We recommend that haemodialysis for children and adolescents should be delivered in a dedicated paediatric dialysis centre or at home, with the involvement of a paediatric multidisciplinary team. [1C]

We recommend that adolescents should commence an active transition programme by 14 years, or at the time of presentation in those already over 14. [1D]

Rationale

Haemodialysis sessions are associated with physical symptoms, social restriction, and loss of control, which for children and adolescents may be particularly depersonalising and unpleasant. These effects may be mitigated by an appropriate environment and trained support staff, and in-centre dialysis is therefore best delivered in a dedicated unit, with paediatric nephrologists working alongside the full multidisciplinary team, including nurses, dietitians, psychologists, play therapists, teachers and social workers [148, 255, 256]. In this way children can be supported to reach their full potential despite the burdens of treatment. The first dialysis session is of particular importance in establishing therapeutic trust and parental confidence - psychological preparation for this event can alleviate anxiety, reduce symptoms and improve the tolerability of dialysis.

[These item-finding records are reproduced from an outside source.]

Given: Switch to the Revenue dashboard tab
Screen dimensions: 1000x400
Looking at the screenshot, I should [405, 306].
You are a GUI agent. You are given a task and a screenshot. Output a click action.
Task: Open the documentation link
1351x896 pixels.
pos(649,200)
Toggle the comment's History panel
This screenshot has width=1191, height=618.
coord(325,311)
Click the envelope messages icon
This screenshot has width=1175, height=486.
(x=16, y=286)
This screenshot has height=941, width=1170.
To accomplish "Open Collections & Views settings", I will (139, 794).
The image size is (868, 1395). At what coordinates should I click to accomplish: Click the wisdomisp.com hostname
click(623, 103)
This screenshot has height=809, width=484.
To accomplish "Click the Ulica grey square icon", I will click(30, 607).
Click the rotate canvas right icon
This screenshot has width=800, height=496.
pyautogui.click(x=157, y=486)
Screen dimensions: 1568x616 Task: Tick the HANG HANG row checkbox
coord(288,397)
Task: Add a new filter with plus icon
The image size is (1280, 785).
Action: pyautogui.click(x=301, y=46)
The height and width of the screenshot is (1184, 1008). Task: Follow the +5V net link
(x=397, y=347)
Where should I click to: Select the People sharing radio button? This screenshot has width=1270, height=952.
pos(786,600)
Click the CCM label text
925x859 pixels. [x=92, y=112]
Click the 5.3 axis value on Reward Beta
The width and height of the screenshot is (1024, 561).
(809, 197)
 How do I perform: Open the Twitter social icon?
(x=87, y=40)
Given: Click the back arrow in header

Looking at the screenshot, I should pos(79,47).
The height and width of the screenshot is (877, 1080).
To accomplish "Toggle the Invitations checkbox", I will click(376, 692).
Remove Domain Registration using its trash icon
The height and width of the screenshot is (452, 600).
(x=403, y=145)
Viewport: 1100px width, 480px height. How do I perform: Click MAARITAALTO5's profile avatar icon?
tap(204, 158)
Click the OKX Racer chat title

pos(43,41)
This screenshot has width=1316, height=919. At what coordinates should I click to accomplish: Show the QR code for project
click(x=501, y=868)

Children and adolescents can be supported to take on aspects of their own care, often along with parents or guardians, and are likely to gain as much benefit as adults from involvement in a shared care program [257]. And home haemodialysis has many advantages for children, allowing an augmented schedule without institutionalisation, and providing a flexibility which can reduce the impact of dialysis on social development.

Transition describes the process of preparing adolescents, along with their families, for the move from paediatric to adult care. It should be individualised, taking into consideration the physical and psychological development of the adolescent, and requires a variable amount of time [258]. Adolescents will suffer the least disruption if moved to adult care following engagement with a transition programme, and should be introduced to the concept of transition in early adolescence (12-14 years). For those over 14 when presenting to paediatric services, transition planning should commence immediately alongside other aspects of care.